PAGE TEXT:
** START **

The Ghent altar-piece remains for all time the central monument of early Flemish art. Doubtless it became for the artists of the Netherlands what Masaccio’s frescoes were to the Florentinesa model, a very academy of painting. Can we not imagine the young painters of the period standing in wonder and reverence before the great master-work, from which all must have drawn inspiration? Van Mander, the Vasari of Flemish art, tells us that the altar-piece was opened only for important personages, or for those whose curiosity could be backed by something even more substantial than rank. But on feast days the shutters were thrown back and the public allowed free access to the chapel. Hither they flocked from morning to night, as the chronicler quaintly puts it, “like flies and bees in summer round a basket of figs and grapes.” The exact share of each brother in the execution of the work is not easy to determine. Probably the greater part had been painted by Hubert before his death in 1426, for between this date and its completion in 1432 Jan spent but little time in Bruges, being fully occupied in travelling on embassies for his patron, Philip of Burgundy. But this is still a matter of dispute. It is indeed only of late years that Hubert’s name has come forward prominently again, and he is now generally admitted to be the author of a number of pictures formerly ascribed to his better – known brother. Jan, as the trusted ambassador of the duke, versed in the ways of courts, was a more prominent personality in his day than Hubert, who, after his early wanderings, worked as a quiet craftsman in the democratic city of Ghent. But it is easy to distinguish the strong feeling for beauty and grace, the poetry, the mysticism which reign in the Ghent altar.. piece from the more consciously realistic, less beauty-loving aims revealed in the signed works of the younger and, it must be owned, somewhat unimaginative brother. Whatever Jan’s share in the “finishing” of the work may have been, the spirit which informs it is Hubert’s, and though we may fancy we detect the younger brother’s brush in certain parts of the picture, particularly in the figures of Adam and Eve and the lifelike portraits of the donors, he will always remain second as far as this altar-piece is concerned.

** END **

PROBLEMS:
**A.** Name every painter or writer mentioned in the passage about the Ghent altar-piece.
**B.** Translate this sentence from the Ghent altar-piece passage into Spanish: "But on feast days the shutters were thrown back and the public allowed free access to the chapel."
The lines after this point come from a different source.

SOURCE MATERIAL:

** START **

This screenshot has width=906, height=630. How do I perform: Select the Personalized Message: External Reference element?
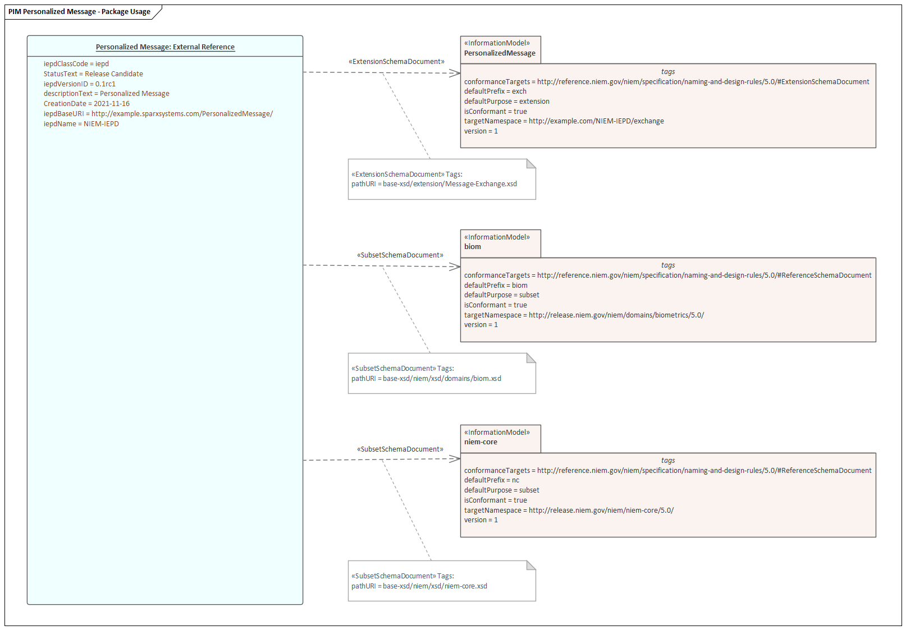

** END **

ANSWERS TO EACH TASK:
**A.** Masaccio, Van Mander, Vasari, Hubert, Jan

**B.** Pero en los días de fiesta se abrían los postigos y se permitía al público el libre acceso a la capilla.